● **Direction**:
Rewrite every entry below, replacing each occurrence of "How do I perform" with "How should I perform" and keeping everything else unchanged.

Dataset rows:

-- begin --

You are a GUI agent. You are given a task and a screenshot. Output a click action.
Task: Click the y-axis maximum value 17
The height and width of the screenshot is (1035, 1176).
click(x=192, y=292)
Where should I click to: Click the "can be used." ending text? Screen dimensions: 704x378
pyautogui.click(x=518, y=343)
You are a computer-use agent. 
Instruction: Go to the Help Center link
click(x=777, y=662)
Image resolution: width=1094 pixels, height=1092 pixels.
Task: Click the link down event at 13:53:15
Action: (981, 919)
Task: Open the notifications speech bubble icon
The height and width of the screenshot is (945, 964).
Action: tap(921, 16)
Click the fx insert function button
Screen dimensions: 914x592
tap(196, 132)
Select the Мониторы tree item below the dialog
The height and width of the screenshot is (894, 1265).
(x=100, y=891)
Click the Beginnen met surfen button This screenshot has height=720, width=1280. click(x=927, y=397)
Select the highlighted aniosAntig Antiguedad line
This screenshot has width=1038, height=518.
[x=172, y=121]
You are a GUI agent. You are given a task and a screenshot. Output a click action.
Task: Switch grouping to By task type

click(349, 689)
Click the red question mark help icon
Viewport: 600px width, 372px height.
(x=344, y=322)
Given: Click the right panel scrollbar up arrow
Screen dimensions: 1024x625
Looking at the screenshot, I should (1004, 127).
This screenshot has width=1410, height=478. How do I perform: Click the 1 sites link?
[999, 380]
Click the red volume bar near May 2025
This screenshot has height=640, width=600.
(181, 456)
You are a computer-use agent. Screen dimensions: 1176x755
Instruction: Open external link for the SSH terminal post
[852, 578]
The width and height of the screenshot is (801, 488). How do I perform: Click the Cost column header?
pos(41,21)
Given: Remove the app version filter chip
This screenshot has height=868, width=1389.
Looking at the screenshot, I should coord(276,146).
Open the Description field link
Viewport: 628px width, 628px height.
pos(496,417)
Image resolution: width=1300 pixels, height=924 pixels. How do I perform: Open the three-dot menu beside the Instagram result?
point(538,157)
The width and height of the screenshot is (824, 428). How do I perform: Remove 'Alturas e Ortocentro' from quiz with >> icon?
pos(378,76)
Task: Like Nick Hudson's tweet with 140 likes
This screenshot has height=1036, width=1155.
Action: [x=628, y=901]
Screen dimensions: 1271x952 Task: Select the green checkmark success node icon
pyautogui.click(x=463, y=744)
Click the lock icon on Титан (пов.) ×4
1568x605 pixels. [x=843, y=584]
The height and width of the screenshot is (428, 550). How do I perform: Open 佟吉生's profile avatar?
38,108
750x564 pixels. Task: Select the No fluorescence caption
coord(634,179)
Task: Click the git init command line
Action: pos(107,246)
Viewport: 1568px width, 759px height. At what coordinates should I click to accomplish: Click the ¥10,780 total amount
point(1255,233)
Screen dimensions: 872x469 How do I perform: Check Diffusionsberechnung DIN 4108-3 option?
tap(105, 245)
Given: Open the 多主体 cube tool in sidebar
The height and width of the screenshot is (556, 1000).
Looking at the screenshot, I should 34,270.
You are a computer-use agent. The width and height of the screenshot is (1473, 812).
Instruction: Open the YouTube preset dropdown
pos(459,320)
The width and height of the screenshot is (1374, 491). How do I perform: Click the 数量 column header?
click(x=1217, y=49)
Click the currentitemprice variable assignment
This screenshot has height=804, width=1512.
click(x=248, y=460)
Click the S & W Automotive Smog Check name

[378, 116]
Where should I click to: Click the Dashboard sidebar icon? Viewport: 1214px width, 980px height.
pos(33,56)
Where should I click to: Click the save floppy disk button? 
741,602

-- end --

● **Exercise answer**:
You are a GUI agent. You are given a task and a screenshot. Output a click action.
Task: Click the y-axis maximum value 17
The height and width of the screenshot is (1035, 1176).
click(x=192, y=292)
Where should I click to: Click the "can be used." ending text? Screen dimensions: 704x378
pyautogui.click(x=518, y=343)
You are a computer-use agent. 
Instruction: Go to the Help Center link
click(x=777, y=662)
Image resolution: width=1094 pixels, height=1092 pixels.
Task: Click the link down event at 13:53:15
Action: (981, 919)
Task: Open the notifications speech bubble icon
The height and width of the screenshot is (945, 964).
Action: tap(921, 16)
Click the fx insert function button
Screen dimensions: 914x592
tap(196, 132)
Select the Мониторы tree item below the dialog
The height and width of the screenshot is (894, 1265).
(x=100, y=891)
Click the Beginnen met surfen button This screenshot has height=720, width=1280. click(x=927, y=397)
Select the highlighted aniosAntig Antiguedad line
This screenshot has width=1038, height=518.
[x=172, y=121]
You are a GUI agent. You are given a task and a screenshot. Output a click action.
Task: Switch grouping to By task type

click(349, 689)
Click the red question mark help icon
Viewport: 600px width, 372px height.
(x=344, y=322)
Given: Click the right panel scrollbar up arrow
Screen dimensions: 1024x625
Looking at the screenshot, I should (1004, 127).
This screenshot has width=1410, height=478. How should I perform: Click the 1 sites link?
[999, 380]
Click the red volume bar near May 2025
This screenshot has height=640, width=600.
(181, 456)
You are a computer-use agent. Screen dimensions: 1176x755
Instruction: Open external link for the SSH terminal post
[852, 578]
The width and height of the screenshot is (801, 488). How should I perform: Click the Cost column header?
pos(41,21)
Given: Remove the app version filter chip
This screenshot has height=868, width=1389.
Looking at the screenshot, I should coord(276,146).
Open the Description field link
Viewport: 628px width, 628px height.
pos(496,417)
Image resolution: width=1300 pixels, height=924 pixels. How should I perform: Open the three-dot menu beside the Instagram result?
point(538,157)
The width and height of the screenshot is (824, 428). How should I perform: Remove 'Alturas e Ortocentro' from quiz with >> icon?
pos(378,76)
Task: Like Nick Hudson's tweet with 140 likes
This screenshot has height=1036, width=1155.
Action: [x=628, y=901]
Screen dimensions: 1271x952 Task: Select the green checkmark success node icon
pyautogui.click(x=463, y=744)
Click the lock icon on Титан (пов.) ×4
1568x605 pixels. [x=843, y=584]
The height and width of the screenshot is (428, 550). How should I perform: Open 佟吉生's profile avatar?
38,108
750x564 pixels. Task: Select the No fluorescence caption
coord(634,179)
Task: Click the git init command line
Action: pos(107,246)
Viewport: 1568px width, 759px height. At what coordinates should I click to accomplish: Click the ¥10,780 total amount
point(1255,233)
Screen dimensions: 872x469 How should I perform: Check Diffusionsberechnung DIN 4108-3 option?
tap(105, 245)
Given: Open the 多主体 cube tool in sidebar
The height and width of the screenshot is (556, 1000).
Looking at the screenshot, I should 34,270.
You are a computer-use agent. The width and height of the screenshot is (1473, 812).
Instruction: Open the YouTube preset dropdown
pos(459,320)
The width and height of the screenshot is (1374, 491). How should I perform: Click the 数量 column header?
click(x=1217, y=49)
Click the currentitemprice variable assignment
This screenshot has height=804, width=1512.
click(x=248, y=460)
Click the S & W Automotive Smog Check name

[378, 116]
Where should I click to: Click the Dashboard sidebar icon? Viewport: 1214px width, 980px height.
pos(33,56)
Where should I click to: Click the save floppy disk button? 
741,602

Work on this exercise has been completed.